Lecanora albellula is found in coniferous and mixed coniferous forests, where it grows primarily on bark and wood. In the Sonoran Desert region of North America, it occurs at elevations between 1950 and 3500 m. Within this region, the species shows different habitat preferences in different areas. In California and Baja California, it grows on Abies concolor (white fir), conifer logs, and dead pine trees (snags). In the eastern part of its range (Arizona, Colorado, and Utah), it can be found on a wider variety of coniferous trees, including Abies concolor, Abies lasiocarpa (subalpine fir), Picea engelmannii (Engelmann spruce), various species of Pinus (pine trees), and Pseudotsuga menziesii (Douglas fir). Its North American range extends north to Alaska.

While molecular studies have revealed that many specimens previously identified as L. albellula from North America represent a different species (provisionally known as "Lecanora sp. D"), true L. albellula does occur in North America alongside this similar species. The lichen shows a strong preference for temperate to subalpine climatic conditions in both continents. In Europe, it is particularly well-documented in mixed montane forests of Picea and Fagus above 900 m elevation, where it grows on both bark and wood. Historical herbarium studies have suggested that records of L. albellula in Europe—particularly in Germany—may have been partially misidentified, with some specimens actually belonging to L. sarcopidoides. Thin-layer chromatography has revealed that a number of German specimens labeled as L. albellula contained pseudoplacodiolic acid instead of isousnic acid, indicating they were incorrectly classified.

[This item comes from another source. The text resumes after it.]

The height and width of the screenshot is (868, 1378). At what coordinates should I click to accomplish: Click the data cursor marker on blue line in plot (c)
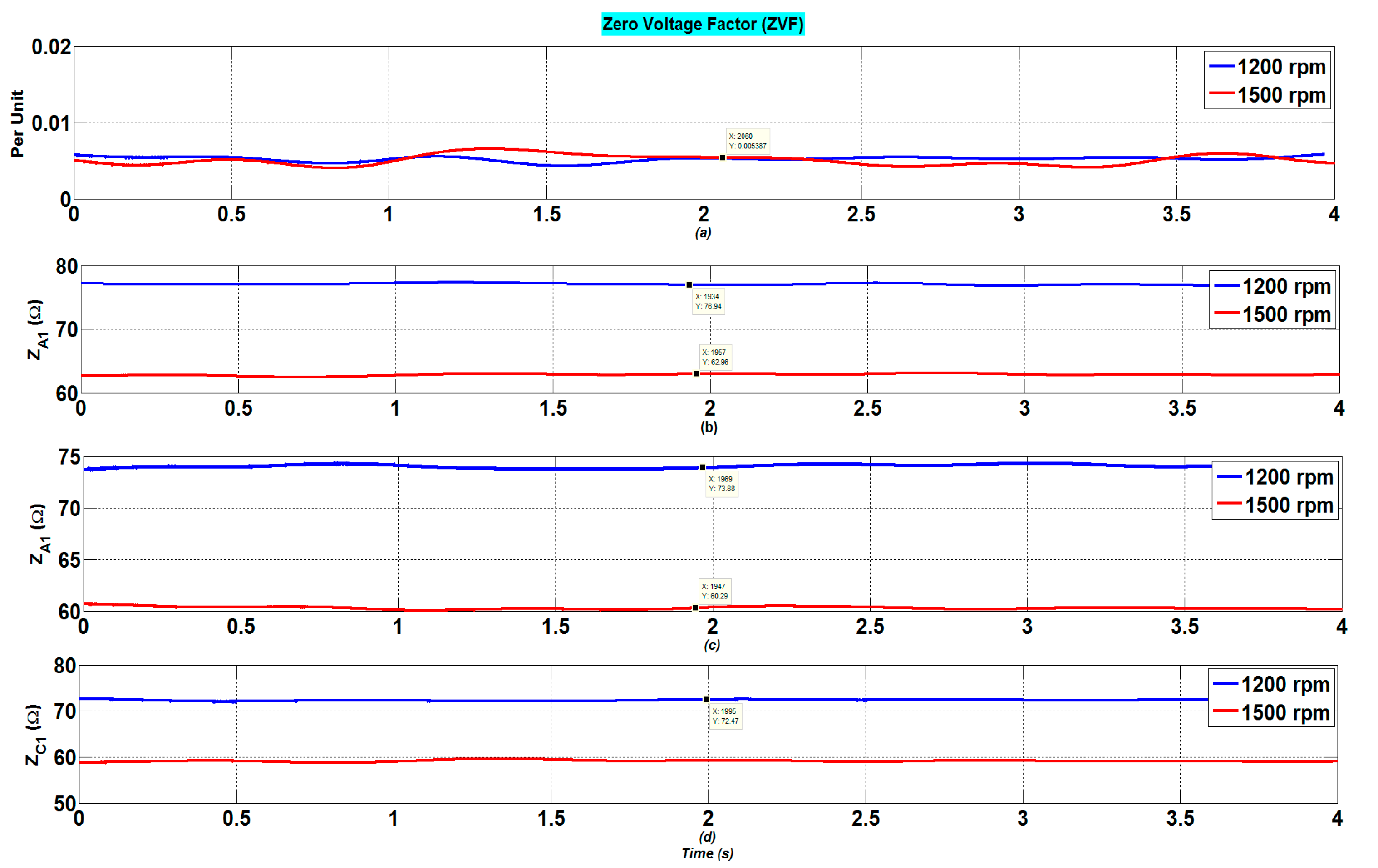702,467
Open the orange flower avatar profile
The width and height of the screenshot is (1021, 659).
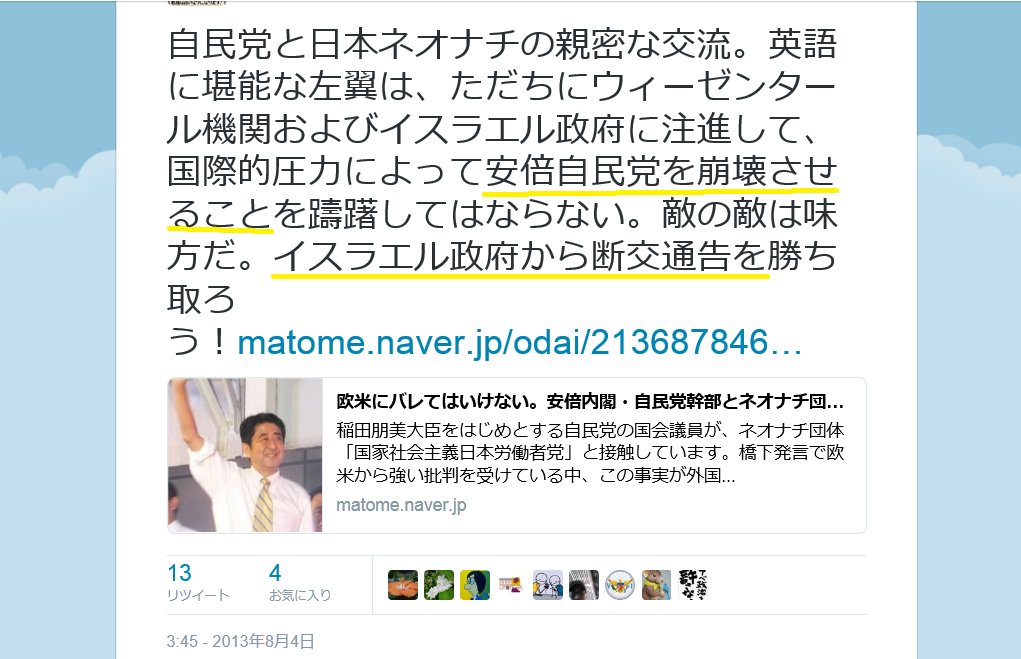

The species has a broad distribution across Europe, ranging from northern Scandinavia to northern Spain, with specimens also documented in Cyprus. It grows on the bark of various tree species including Acer, Corylus, Fagus, Larix, Picea, Pinus, Salix and Sambucus, as well as on decorticated trunks and occasionally on wood and timber. In northern European production forests—particularly in Sweden—L. albellula is commonly found on Scots pine monoculture stands. It is among the dominant species at forest edges in the Khentii Mountains and the Altai Mountains of both Mongolia and Kazakhstan. Recent surveys indicate that L. sarcopidoides is more widespread than previously thought, particularly on deadwood of Picea abies in Bavarian forests, suggesting that some past reports of L. albellula from Germany may need reassessment. These findings highlight the need for further verification of historical collections to clarify the true distribution of L. albellula.

The consistent association with coniferous substrates and its occurrence at higher elevations suggests that L. albellula has specific ecological requirements, particularly regarding altitude, substrate chemistry, and forest habitat type. This habitat specificity may be related to its need for particular moisture levels, light conditions, or bark chemistry found in these environments.